14-12-2007, 23:27
Czy ktoś robił nalewkę ze świeżych owoców liczi - takich w kłujących skorupkach? "Same w sobie" są nawet niezłe i bardzo słodkie więc przypuszczam, że cukru się do nich nie dodaje....
Liczi (chińskie śliwki)?
|
14-12-2007, 23:27
Czy ktoś robił nalewkę ze świeżych owoców liczi - takich w kłujących skorupkach? "Same w sobie" są nawet niezłe i bardzo słodkie więc przypuszczam, że cukru się do nich nie dodaje....
15-12-2007, 02:46
Robilem. Owoce sie oczywiscie z tych skorupek obiera. Cukru troche dodaje i cynamon, wanilie. Rewelacja to nie jest, ale da sie wypic.
11-01-2009, 20:51
Właśnie zostałem poczęstowany jednym owockiem liczi.
Delikatny posmak limonki zachęcił mnie do podjęcia próby zrobienia wódeczki. Jak tylko pojawią się znowu w lidlu to zakupię i wrzucę 5 szt (po obraniu ze skórki i oczywiście bez pestek) do 1/2 wyborowej. Się zobaczy...
11-01-2009, 23:20
Doświadczalnie próbowałem zrobić niewielką ilość naleweczki na tych owocach. Do picia się raczej to nie nadawało. Wyszła mi bardzo słodka, mało aromatyczna, gęsta ciecz o mało ciekawym smaku. Cukru nie dodawałem, ale może zalałem zbyt małą ilością spirytusu. Może faktycznie zamiast spirytusu lepiej dodać wódkę. Tak czy inaczej nie zniechęcajcie się tylko kombinujcie. Być może któraś z kombinacji da naprawdę dobry efekt.
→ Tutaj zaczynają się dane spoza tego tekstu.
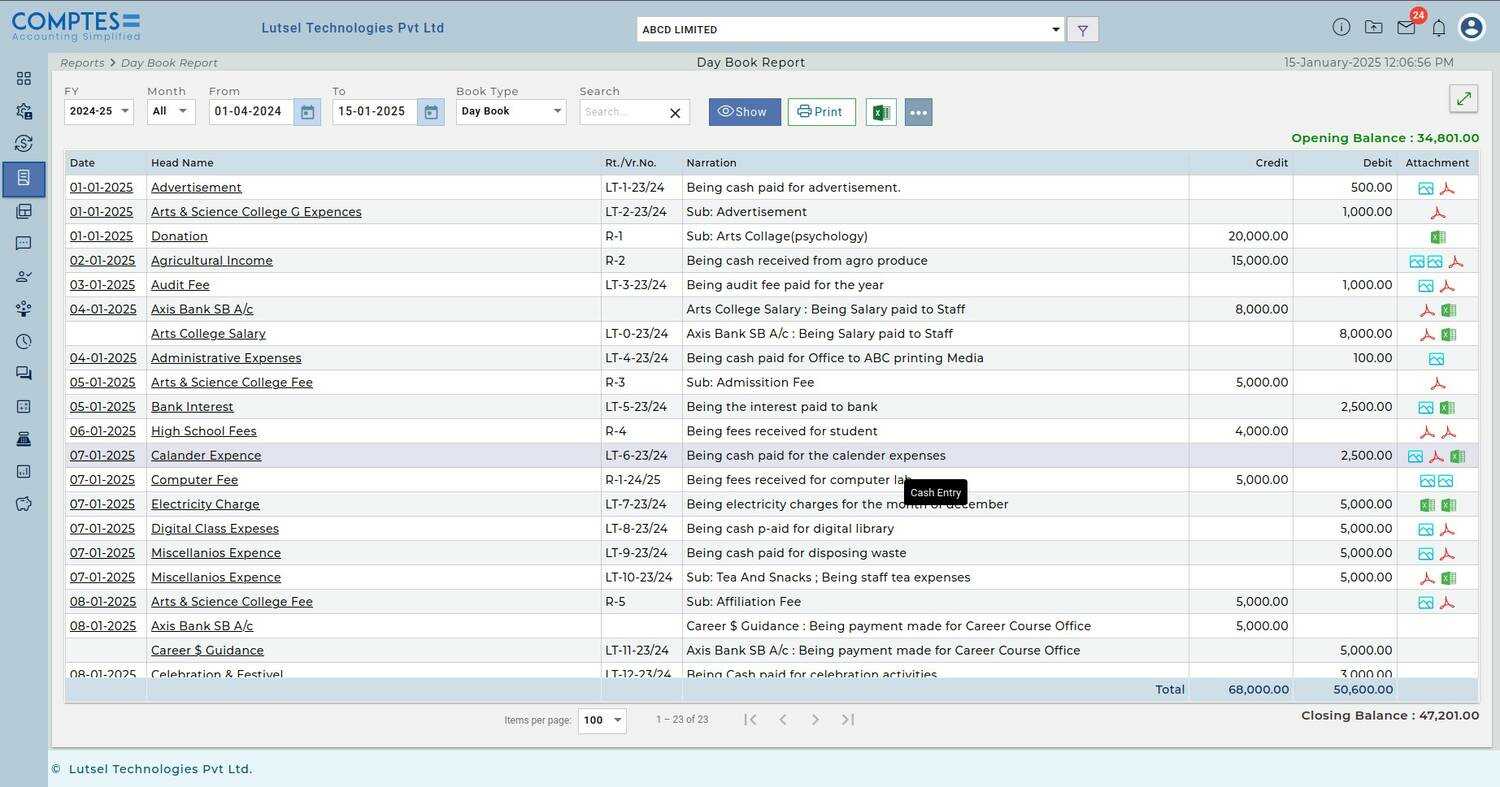Open PDF attachment on the Donation row
Viewport: 1500px width, 787px height.
click(1437, 237)
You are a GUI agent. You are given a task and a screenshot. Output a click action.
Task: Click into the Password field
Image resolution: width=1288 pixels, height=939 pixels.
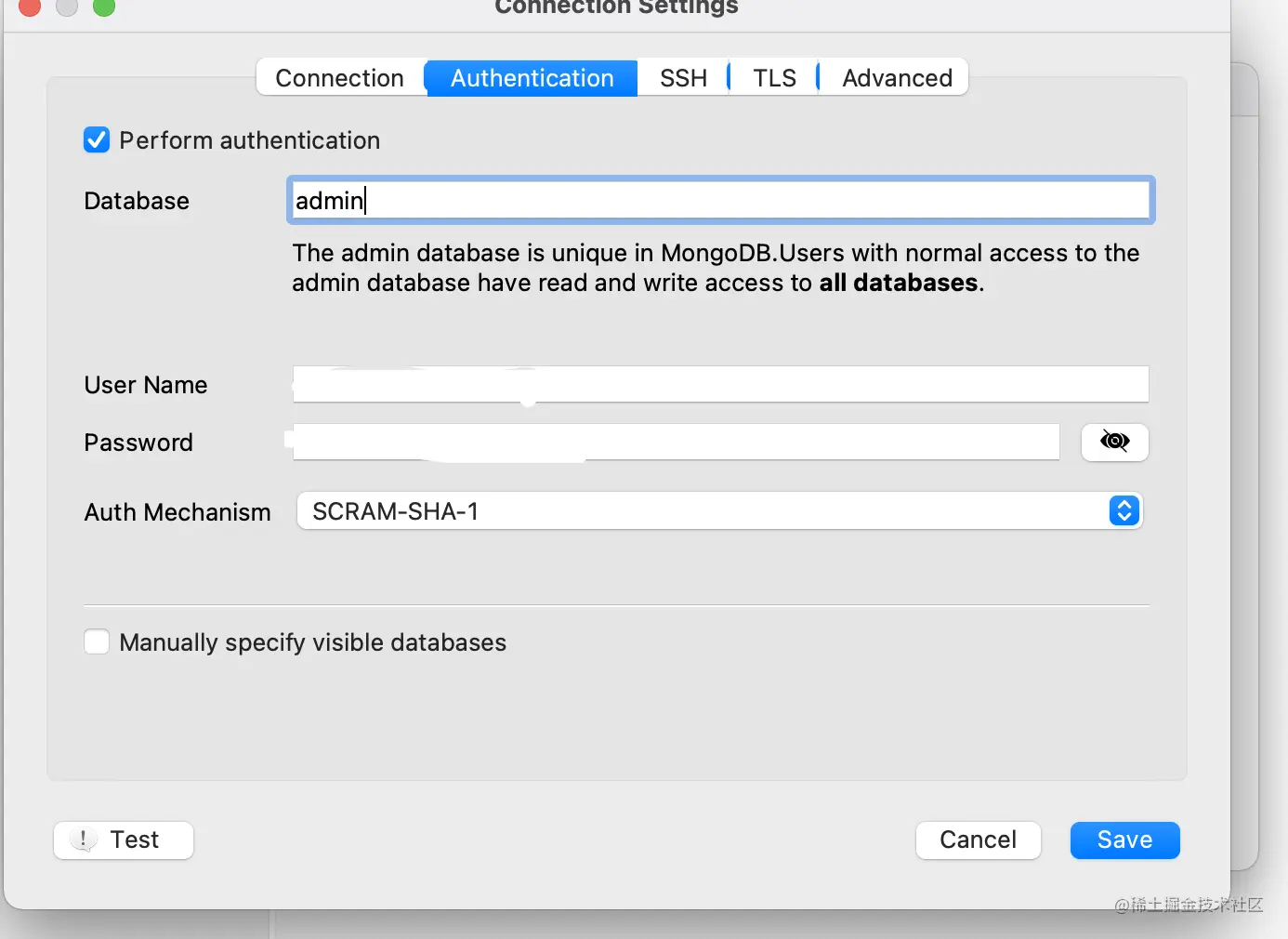coord(676,442)
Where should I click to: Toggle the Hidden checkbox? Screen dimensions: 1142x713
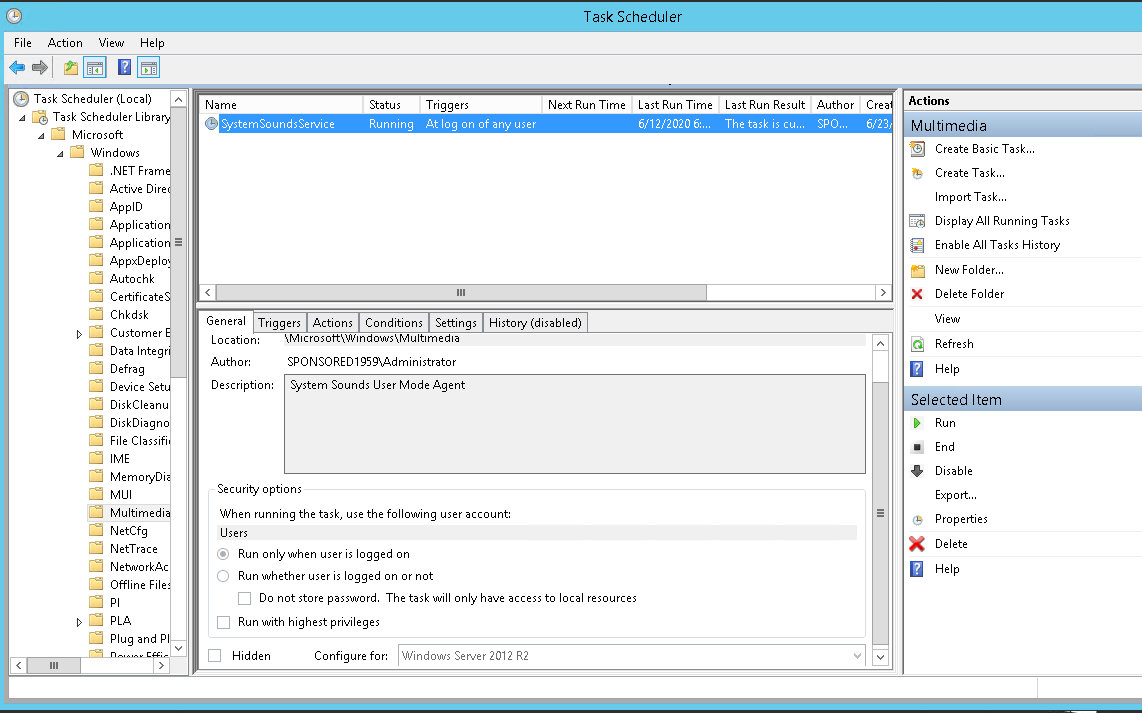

TATA - przejdź się do Carrefoura. Tam te owoce są chyba w stałym asortymencie.
12-01-2009, 20:02
Ja zostałem obdarowany przez znajomego chińczyka - ichniejszym, sklepowym winem z liczi. Kolor herbaciany, wino leciutko gęściejsze od "zwykłego", półsłodkie / słodkie. Posiadało bardzo charakterystyczną nutę smakową, która dominowała od początku do końca. Był to smak "palony". Coś jak pić wzmocniony i posłodzony Okocim Palone, albo rozrzedzonego, dokwaszonego i posłodzonego Portera. Mi smakowało, ale nikomu z rodziny już nie :-)
13-01-2009, 00:12
Kiedyś próbowałem tego owocu z puszki w zalewie.Świeżych takich owoców w handlu nie było.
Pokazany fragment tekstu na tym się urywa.